A sus 23 años, la actriz tenía una estatura de 1.67 metros aproximadamente y pesaba menos de 45 kilos, sin embargo deseaba ser más delgada. La televisión, el cine, los periódicos y las revistas, indica Sasha, presentan modelos perfectas que van moldeando las exigencias corporales de la mayoría de la gente en forma inconsciente.
Tan es así, que algunos anuncios de la línea Calvin Klein han sido retirados de varios países ante las protestas de diversos grupos que los acusan de incitar a la anorexia, la bulimia y el uso de drogas. Ese tipo de publicidad, aunada a la presión que ejerce la sociedad misma en las personas de entre 16 y 25 años para que luzcan una figura perfecta, ha incrementado, según estudios recientes, el número de casos de desordenes alimentarios.

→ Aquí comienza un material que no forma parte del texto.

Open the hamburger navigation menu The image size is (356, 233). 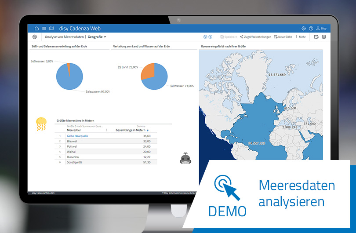point(44,28)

Una de las causas, dice la doctora en psicología Leticia Villagómez, podría ser el hecho de que los jóvenes pasan gran parte del día viendo televisión o leyendo revistas del corazón en las que prácticamente todas las mujeres tienen cuerpos de modelo. Y las modelos de pasarela suelen pesar 23 por ciento menos que las mujeres promedio. De ahí, añade la especialista, que a veces la gente deje de comer, consuma medicamentos o drogas para adelgazar y acuda a cualquier clínica de control de peso con tal de tener la misma figura de esos personajes que ha idealizado.
"En mi caso", explica Angélica Vale, "no idealizaba a los personajes que veía en las telenovelas, pero sí me sentía presionada al prender la tele y ver todas las actrices están flaquísimas, decía ¡si así se ven en tele, imagínate en persona!".

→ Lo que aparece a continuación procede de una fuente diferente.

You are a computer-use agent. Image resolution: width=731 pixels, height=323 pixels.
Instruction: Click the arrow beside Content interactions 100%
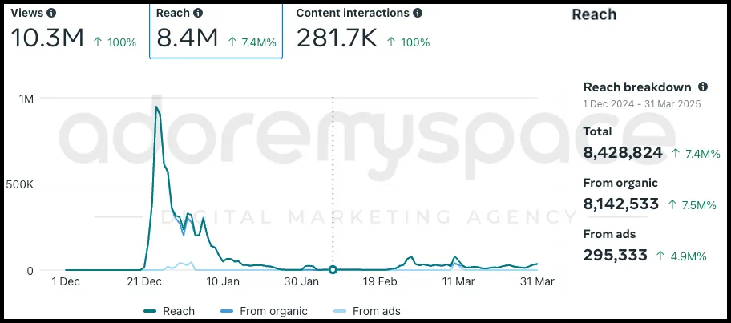[392, 42]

A diferencia de Sasha, Angélica Vale no ha padecido anorexia ni bulimia, pero sí ha tenido que soportar las presiones de los productores, directores y de los propios concesionarios de televisión como el desaparecido Emilio Azcárraga Milmo.
Cuenta que hace más de 10 años, el entonces presidente de Televisa decidió sacarla de "Estrellas de los 80" porque la consideraba obesa para conducir una serie televisiva. Pesaba 58 kilos aproximadamente y su estatura era de 1.63 metros. "El señor Azcárraga Milmo le habló a mi abuela y le dijo: '¡Tu nieta está muy gorda!' Yo tenía como 15 años y esa fue una de las causas por las que salí del programa, y por supuesto que me afectó", confiesa Angélica.
La venezolana Gabriela Spanic también se ha sentido presionada, pero no sólo por quienes hacen telenovelas o programas de televisión, sino por los organizadores de los concursos de belleza de su propio país.
"Yo tiendo a engordar por herencia familiar, así que para Miss Venezuela primero adelgacé 10 kilos y después fui a la organización y dijeron que tenía que bajar 15 más, eso me produjo un problema de hipoglucemia y estuve a un paso de la diabetes", revela.